Celem ćwiczenia jest zapoznanie się z kilkoma wybranymi narzędziami chemicznymi dostępnymi on-line.
bazy chemiczne, sekwencje aminokwasowe, formaty plików
Na dysku Google utwórz katalog "Cwiczenie10", który później udostępnisz do oceny.
Do łatwej wizualizacji trójwymiarowych struktur chemicznych, zapisanych zgodnie ze standardami mogą służyć różne narzędzia. Można wykorzystywać wtyczki (plugin's) do przeglądarek, które wyświetlą cząsteczkę wprost w oknie przeglądarki (np. Jmol), lub zapisywać je lokalnie i obrazować z użyciem dodatkowych programów. To drugie rozwiązanie stwarza zazwyczaj więcej możliwości, ponieważ dzięki wtyczce możemy oglądać, mierzyć i zmieniać reprezentację cząsteczki czy struktury bez możliwości jej obejrzenia po zmodyfikowaniu jej topologii lub geometrii (np. po ręcznym usunięciu atomu/grupy lub zoptymalizowaniu jej geometrii w polu sił).

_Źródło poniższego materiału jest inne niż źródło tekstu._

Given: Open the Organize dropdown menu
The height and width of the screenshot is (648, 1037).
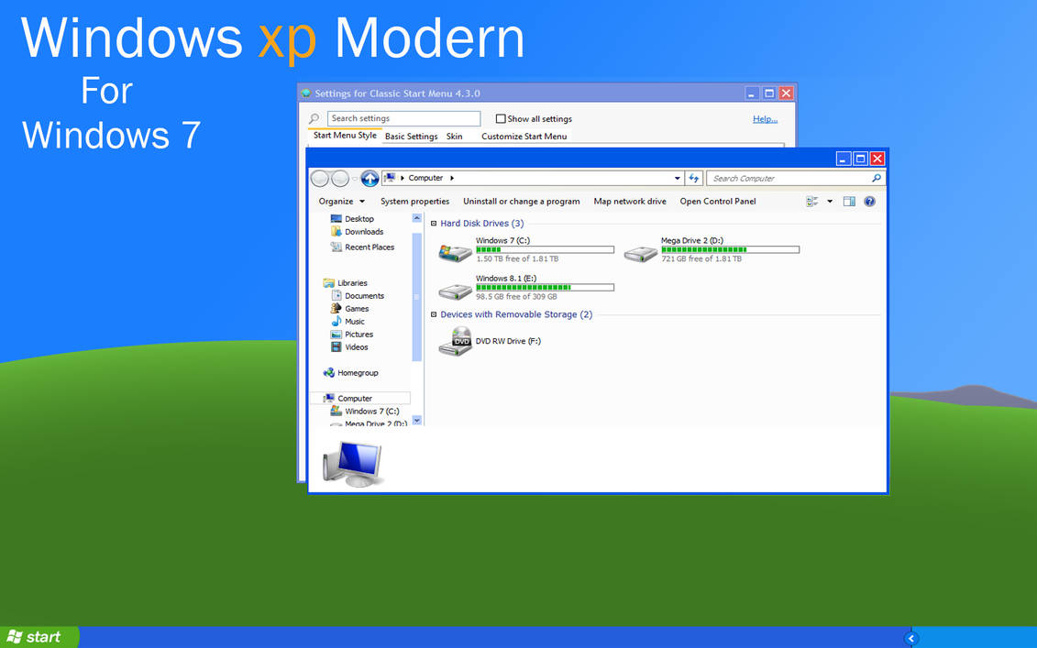Looking at the screenshot, I should 340,201.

Do własnych zastosowań najlepszy może okazać się jeden z dwóch programów:
RasMol: http://www.openrasmol.org/
znany nam już i doskonale opanowany program o otwartym kodzie. Niektóre dostępne wersje są nawet bezinstalacyjne (dstępny binarny plik wykonywalny wystarczy uruchomić).
PyMOL: http://www.pymol.org/
wieloplatformowy, o dużych możliwościach. Umożliwia edycję topologii i koordynatów, mutacje i tworzenie "od zera". Wymaga trochę samozaparcia do opanowania jego obsługi, jednak dla twardzieli może być narzędziem doskonałym. Posiada implementowane pola siłowe i współpracuje z bazą RCSB online - czego nie potrafi RasMol. Starsze wersje oraz wersja edukacyjna dostępne są bezpłatnie.
Jeżeli masz zainstalowany któryś z tych programów - będziesz mógł je wykorzystać do wizualizacji - w dalszej części tego ćwiczenia.
W pracowni TI nie musisz instalować żadnego z tych programów - wszystkie już tam są i czekają na uruchomienie ;)
Struktury peptydów, białek i kwasów nukleinowych dostępne są swobodnie w bazie RCSB PDB: http://www.rcsb.org/
Wszystkie struktury opisane są w możliwie pełny sposób, a więc nawet bez pobierania i samodzielnej inspekcji danej struktury można odnaleźć informacje na temat bibliografii, sekwencji aminokwasowych, informacje o strukturze drugorzędowej, współrzędnych atomów, często właściwości fizykochemicznych, funkcji biologicznych, występowania lub sposobu otrzymania i innych.
Interfejs WWW działa w języku angielskim zaś wyszukiwanie wymaga podania jedynie fragmentu nazwy poszukiwanego związku, PDB ID danego związku, lub nazwiska/nazwisk autorów, którzy opublikowali daną strukturę.
Wykonaj:
Przejdź na stronę RCSB PDB i odszukaj informacje o enzymie: papaina (użyj angielskiej nazwy: papain).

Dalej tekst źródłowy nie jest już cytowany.